#### Input ####

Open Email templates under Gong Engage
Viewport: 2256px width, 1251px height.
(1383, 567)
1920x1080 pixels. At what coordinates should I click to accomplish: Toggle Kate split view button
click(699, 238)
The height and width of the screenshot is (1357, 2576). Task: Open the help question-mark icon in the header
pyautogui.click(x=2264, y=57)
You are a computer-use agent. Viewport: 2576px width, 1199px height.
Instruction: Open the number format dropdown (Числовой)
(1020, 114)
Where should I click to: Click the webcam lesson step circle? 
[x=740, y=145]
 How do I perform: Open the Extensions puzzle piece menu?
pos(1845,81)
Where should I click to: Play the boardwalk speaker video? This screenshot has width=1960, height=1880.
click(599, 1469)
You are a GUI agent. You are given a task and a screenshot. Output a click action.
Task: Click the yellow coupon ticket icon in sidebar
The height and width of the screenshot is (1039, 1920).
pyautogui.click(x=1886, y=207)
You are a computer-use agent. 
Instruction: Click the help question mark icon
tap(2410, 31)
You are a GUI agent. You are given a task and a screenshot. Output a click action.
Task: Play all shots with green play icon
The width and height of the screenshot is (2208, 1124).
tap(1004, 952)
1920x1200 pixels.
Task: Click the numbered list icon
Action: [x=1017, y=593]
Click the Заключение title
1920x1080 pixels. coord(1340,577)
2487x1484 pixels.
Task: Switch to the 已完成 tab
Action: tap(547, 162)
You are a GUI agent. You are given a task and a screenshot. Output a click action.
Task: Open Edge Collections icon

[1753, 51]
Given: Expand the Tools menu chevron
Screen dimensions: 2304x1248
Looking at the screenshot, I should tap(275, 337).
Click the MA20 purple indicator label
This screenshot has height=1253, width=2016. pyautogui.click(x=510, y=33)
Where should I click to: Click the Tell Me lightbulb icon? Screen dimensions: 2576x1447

####

All the records shown above need to be given again exactly.

Open Email templates under Gong Engage
Viewport: 2256px width, 1251px height.
(1383, 567)
1920x1080 pixels. At what coordinates should I click to accomplish: Toggle Kate split view button
click(699, 238)
The height and width of the screenshot is (1357, 2576). Task: Open the help question-mark icon in the header
pyautogui.click(x=2264, y=57)
You are a computer-use agent. Viewport: 2576px width, 1199px height.
Instruction: Open the number format dropdown (Числовой)
(1020, 114)
Where should I click to: Click the webcam lesson step circle? 
[x=740, y=145]
 How do I perform: Open the Extensions puzzle piece menu?
pos(1845,81)
Where should I click to: Play the boardwalk speaker video? This screenshot has width=1960, height=1880.
click(599, 1469)
You are a GUI agent. You are given a task and a screenshot. Output a click action.
Task: Click the yellow coupon ticket icon in sidebar
The height and width of the screenshot is (1039, 1920).
pyautogui.click(x=1886, y=207)
You are a computer-use agent. 
Instruction: Click the help question mark icon
tap(2410, 31)
You are a GUI agent. You are given a task and a screenshot. Output a click action.
Task: Play all shots with green play icon
The width and height of the screenshot is (2208, 1124).
tap(1004, 952)
1920x1200 pixels.
Task: Click the numbered list icon
Action: [x=1017, y=593]
Click the Заключение title
1920x1080 pixels. coord(1340,577)
2487x1484 pixels.
Task: Switch to the 已完成 tab
Action: tap(547, 162)
You are a GUI agent. You are given a task and a screenshot. Output a click action.
Task: Open Edge Collections icon

[1753, 51]
Given: Expand the Tools menu chevron
Screen dimensions: 2304x1248
Looking at the screenshot, I should tap(275, 337).
Click the MA20 purple indicator label
This screenshot has height=1253, width=2016. pyautogui.click(x=510, y=33)
Where should I click to: Click the Tell Me lightbulb icon? Screen dimensions: 2576x1447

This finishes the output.